From the timelessly excellent The Life and Letters of Peter Ilich Tchaikovsky (public library; public domain) comes the beloved composer’s raw account of inspiration, an electrifying articulation of what T.S. Eliot once called the mystical quality of creativity and countless other creators have echoed over the years.

Responding to an 1878 letter from Von Meck, Tchaikovsky describes “those vague feelings which pass through one during the composition”:

It is a purely lyrical process. A kind of musical shriving of the soul, in which there is an encrustation of material which flows forth again in notes, just as the lyrical poet pours himself out in verse. The difference consists in the fact that music possesses far richer means of expression, and is a more subtle medium in which to translate the thousand shifting moments in the mood of a soul. Generally speaking, the germ of a future composition comes suddenly and unexpectedly. If the soil is ready — that is to say, if the disposition for work is there — it takes root with extraordinary force and rapidity, shoots up through the earth, puts forth branches, leaves, and, finally, blossoms. I cannot define the creative process in any other way than by this simile. The great difficulty is that the germ must appear at a favorable moment, the rest goes of itself. It would be vain to try to put into words that immeasurable sense of bliss which comes over me directly [when] a new idea awakens in me and begins to assume a definite form. I forget everything and behave like a madman. Everything within me starts pulsing and quivering; hardly have I begun the sketch, before one thought follows another.

Scene from Pacific Northwest Ballet's production of Tchaikovsky's 'The Nutcracker,' the most popular ballet in the world, with set design by Maurice Sendak (Photograph © Angela Sterling)

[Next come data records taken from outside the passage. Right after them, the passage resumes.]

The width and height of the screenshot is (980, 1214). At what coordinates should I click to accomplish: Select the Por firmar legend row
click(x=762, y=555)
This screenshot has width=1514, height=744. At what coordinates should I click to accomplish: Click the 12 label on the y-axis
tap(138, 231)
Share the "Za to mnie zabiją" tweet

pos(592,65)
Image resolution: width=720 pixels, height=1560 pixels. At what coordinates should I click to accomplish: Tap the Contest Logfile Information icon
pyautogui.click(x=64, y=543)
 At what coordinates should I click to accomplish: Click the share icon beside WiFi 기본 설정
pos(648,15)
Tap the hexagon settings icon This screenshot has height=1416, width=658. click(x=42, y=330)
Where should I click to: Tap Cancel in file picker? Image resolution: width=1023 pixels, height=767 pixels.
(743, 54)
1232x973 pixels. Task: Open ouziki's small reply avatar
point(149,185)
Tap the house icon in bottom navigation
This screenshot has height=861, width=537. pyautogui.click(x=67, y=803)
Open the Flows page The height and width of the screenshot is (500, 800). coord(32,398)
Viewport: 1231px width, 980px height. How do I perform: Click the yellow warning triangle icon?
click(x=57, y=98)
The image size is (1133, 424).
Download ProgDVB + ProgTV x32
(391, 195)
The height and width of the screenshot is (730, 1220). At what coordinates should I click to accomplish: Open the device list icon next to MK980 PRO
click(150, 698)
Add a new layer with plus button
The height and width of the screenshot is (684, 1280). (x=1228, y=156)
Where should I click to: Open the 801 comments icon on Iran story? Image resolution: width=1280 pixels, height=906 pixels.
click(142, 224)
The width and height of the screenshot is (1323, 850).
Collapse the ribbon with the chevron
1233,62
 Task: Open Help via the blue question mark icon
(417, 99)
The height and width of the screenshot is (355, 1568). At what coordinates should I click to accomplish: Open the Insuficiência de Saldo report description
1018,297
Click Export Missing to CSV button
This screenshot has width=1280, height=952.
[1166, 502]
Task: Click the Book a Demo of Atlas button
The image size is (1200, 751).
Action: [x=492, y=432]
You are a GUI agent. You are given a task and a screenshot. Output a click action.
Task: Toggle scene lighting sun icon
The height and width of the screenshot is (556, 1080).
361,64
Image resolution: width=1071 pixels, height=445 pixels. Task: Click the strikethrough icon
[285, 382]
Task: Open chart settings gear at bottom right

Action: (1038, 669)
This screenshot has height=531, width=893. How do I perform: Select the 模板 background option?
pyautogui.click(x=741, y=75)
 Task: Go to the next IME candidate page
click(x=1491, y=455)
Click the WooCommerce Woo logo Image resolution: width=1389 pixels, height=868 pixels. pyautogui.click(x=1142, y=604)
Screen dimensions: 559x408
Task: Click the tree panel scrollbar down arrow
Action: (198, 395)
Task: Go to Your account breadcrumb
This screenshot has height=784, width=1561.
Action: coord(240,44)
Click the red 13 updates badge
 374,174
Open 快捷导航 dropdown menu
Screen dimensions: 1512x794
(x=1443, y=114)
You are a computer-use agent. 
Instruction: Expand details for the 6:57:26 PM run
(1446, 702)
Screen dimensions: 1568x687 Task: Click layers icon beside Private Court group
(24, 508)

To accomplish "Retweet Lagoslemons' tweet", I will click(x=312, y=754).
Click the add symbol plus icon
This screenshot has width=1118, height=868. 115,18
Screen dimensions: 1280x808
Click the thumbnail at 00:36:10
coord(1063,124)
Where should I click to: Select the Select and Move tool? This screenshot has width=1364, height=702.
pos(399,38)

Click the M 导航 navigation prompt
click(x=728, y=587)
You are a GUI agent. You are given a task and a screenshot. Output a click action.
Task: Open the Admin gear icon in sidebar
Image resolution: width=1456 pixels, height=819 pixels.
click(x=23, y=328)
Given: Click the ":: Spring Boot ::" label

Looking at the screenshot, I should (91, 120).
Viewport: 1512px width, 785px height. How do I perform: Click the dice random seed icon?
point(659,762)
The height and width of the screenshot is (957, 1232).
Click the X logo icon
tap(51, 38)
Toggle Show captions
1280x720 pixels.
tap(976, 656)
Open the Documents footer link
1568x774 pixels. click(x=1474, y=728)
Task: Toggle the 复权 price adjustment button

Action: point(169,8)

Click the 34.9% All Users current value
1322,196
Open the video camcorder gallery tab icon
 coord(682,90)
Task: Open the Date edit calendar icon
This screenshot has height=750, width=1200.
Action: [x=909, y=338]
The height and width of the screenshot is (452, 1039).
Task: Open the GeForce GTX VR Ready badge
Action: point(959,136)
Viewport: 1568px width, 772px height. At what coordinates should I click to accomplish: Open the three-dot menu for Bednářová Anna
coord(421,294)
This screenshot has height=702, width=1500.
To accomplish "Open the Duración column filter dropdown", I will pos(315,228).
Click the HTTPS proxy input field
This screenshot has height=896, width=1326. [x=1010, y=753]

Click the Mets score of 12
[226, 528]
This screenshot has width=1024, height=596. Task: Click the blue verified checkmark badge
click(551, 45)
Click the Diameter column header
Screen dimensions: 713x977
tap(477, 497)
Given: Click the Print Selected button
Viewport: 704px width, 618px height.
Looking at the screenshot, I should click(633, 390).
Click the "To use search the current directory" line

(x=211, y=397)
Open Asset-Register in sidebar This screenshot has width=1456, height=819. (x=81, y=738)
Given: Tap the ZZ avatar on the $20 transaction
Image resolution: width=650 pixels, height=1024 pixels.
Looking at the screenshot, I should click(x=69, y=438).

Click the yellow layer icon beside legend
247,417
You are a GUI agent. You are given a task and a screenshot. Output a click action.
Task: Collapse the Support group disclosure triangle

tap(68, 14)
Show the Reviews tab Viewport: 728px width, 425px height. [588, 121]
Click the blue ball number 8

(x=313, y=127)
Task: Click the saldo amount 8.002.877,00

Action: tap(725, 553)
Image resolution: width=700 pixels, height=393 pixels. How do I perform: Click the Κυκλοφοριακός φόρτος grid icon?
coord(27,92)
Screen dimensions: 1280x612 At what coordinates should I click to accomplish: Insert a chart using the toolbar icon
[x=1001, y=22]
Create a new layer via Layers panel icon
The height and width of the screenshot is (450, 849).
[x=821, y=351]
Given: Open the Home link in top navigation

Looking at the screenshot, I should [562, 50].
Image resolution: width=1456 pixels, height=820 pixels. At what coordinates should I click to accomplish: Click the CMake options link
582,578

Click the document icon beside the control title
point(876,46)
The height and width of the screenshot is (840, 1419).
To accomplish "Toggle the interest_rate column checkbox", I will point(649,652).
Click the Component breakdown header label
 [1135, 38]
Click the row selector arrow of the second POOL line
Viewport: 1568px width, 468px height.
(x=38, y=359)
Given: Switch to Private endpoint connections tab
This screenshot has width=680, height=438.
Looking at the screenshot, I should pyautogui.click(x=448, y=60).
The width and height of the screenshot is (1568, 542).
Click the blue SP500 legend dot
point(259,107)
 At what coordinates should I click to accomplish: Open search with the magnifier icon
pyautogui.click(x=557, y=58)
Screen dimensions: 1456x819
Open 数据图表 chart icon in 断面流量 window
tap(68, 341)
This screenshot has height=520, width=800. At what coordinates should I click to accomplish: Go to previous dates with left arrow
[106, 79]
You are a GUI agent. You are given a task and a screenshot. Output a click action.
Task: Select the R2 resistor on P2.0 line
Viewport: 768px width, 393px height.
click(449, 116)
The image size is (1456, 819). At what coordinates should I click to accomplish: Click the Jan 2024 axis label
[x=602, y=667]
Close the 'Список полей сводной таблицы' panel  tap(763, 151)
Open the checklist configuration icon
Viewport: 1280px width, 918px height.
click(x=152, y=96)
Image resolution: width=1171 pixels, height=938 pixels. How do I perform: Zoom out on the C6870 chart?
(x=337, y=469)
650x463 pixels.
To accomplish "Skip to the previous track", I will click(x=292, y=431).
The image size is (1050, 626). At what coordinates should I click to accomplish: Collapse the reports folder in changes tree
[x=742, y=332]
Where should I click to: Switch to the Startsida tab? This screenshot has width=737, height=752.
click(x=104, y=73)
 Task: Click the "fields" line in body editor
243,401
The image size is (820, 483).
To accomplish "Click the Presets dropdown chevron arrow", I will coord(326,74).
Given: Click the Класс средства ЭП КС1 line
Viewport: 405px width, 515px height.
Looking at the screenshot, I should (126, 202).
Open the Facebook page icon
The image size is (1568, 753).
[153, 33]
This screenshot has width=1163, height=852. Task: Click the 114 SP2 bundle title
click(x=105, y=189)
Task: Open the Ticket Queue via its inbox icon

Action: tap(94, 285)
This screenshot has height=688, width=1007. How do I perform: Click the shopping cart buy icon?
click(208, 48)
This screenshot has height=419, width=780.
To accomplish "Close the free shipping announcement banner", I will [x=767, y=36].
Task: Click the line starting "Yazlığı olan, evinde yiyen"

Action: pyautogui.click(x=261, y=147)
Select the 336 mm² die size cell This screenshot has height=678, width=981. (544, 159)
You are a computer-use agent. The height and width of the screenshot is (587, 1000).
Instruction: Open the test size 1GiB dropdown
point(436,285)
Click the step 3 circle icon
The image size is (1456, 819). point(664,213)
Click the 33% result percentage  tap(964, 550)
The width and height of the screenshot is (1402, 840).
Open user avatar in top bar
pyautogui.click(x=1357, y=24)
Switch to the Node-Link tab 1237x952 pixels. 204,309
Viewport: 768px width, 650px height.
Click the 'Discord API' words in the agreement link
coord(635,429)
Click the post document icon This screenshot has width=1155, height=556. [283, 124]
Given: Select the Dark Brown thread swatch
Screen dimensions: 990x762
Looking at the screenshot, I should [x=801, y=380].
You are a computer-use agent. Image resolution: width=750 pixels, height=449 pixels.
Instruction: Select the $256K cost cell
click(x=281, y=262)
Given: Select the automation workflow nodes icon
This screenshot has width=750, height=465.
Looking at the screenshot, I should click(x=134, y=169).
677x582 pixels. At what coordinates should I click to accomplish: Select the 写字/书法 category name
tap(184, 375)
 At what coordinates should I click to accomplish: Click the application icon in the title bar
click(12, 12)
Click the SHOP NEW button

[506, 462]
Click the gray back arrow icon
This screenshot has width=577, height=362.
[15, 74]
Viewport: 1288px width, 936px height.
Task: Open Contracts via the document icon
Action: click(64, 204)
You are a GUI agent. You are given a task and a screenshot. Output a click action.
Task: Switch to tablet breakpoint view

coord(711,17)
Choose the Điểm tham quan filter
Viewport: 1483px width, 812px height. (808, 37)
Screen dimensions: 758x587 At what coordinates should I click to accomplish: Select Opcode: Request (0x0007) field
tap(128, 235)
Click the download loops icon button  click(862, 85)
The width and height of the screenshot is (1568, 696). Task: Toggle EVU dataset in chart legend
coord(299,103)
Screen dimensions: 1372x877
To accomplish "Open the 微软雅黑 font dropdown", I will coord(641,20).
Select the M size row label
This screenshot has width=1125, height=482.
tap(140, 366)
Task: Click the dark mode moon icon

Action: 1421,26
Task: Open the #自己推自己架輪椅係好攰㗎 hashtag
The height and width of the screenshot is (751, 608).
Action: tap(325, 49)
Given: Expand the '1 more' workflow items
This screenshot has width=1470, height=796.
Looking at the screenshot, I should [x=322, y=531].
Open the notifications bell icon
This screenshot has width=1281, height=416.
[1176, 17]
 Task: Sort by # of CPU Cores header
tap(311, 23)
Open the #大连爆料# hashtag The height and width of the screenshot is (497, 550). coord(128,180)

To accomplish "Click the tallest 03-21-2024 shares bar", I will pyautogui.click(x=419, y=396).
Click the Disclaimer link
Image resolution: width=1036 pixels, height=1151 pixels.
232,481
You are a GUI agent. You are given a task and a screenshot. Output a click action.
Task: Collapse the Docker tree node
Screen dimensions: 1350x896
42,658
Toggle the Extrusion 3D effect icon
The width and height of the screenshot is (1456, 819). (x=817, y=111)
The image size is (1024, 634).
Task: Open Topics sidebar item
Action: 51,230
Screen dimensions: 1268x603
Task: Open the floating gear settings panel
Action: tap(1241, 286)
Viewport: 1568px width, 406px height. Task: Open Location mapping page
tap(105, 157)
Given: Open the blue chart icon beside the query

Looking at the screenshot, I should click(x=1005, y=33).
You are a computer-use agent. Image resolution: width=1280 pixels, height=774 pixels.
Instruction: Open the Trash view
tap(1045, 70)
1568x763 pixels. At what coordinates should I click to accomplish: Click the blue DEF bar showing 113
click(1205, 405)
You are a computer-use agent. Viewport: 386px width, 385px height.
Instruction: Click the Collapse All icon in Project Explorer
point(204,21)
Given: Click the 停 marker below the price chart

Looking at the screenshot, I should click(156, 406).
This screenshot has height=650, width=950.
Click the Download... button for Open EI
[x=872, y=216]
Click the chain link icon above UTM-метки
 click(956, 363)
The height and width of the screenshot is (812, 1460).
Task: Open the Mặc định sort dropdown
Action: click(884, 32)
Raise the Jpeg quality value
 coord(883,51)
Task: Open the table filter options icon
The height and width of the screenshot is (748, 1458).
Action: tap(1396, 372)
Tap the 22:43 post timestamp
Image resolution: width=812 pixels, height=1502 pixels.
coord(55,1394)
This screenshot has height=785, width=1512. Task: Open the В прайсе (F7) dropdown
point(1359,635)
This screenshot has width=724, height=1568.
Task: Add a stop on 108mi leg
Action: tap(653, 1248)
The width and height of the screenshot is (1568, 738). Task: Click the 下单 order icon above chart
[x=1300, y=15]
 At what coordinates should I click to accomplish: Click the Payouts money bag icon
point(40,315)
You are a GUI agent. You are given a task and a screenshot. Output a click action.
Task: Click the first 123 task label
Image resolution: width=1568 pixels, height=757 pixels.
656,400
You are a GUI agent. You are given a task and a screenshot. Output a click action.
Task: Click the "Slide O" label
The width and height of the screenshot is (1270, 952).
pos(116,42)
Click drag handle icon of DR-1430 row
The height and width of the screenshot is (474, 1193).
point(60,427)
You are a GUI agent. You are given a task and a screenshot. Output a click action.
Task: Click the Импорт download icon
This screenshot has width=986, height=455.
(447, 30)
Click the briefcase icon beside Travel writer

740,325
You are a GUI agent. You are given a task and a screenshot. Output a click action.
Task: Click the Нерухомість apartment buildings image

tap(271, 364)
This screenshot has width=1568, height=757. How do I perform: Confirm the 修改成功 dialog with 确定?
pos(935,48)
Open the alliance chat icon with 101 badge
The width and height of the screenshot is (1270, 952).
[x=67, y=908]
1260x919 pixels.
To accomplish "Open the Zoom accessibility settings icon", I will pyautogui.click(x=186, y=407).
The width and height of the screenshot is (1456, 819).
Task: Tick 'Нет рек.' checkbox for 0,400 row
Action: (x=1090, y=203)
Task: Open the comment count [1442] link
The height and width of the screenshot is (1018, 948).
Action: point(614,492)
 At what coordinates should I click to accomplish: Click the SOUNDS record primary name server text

Tchaikovsky admonishes against the outside interruption of this state, known in contemporary psychology as “flow” — a cautionary lament all the more prescient today, in our age of constant bombardment with distractions and demands on our attention, the worrisome repercussions of which on our cognition and creative capacity philosophers have warned about for decades and psychologists are only just beginning to understand. Tchaikovsky writes:

In the midst of this magic process it frequently happens that some external interruption wakes me from my somnambulistic state: a ring at the bell, the entrance of my servant, the striking of the clock, reminding me that it is time to leave off. Dreadful, indeed, are such interruptions. Sometimes they break the thread of inspiration for a considerable time, so that I have to seek it again — often in vain.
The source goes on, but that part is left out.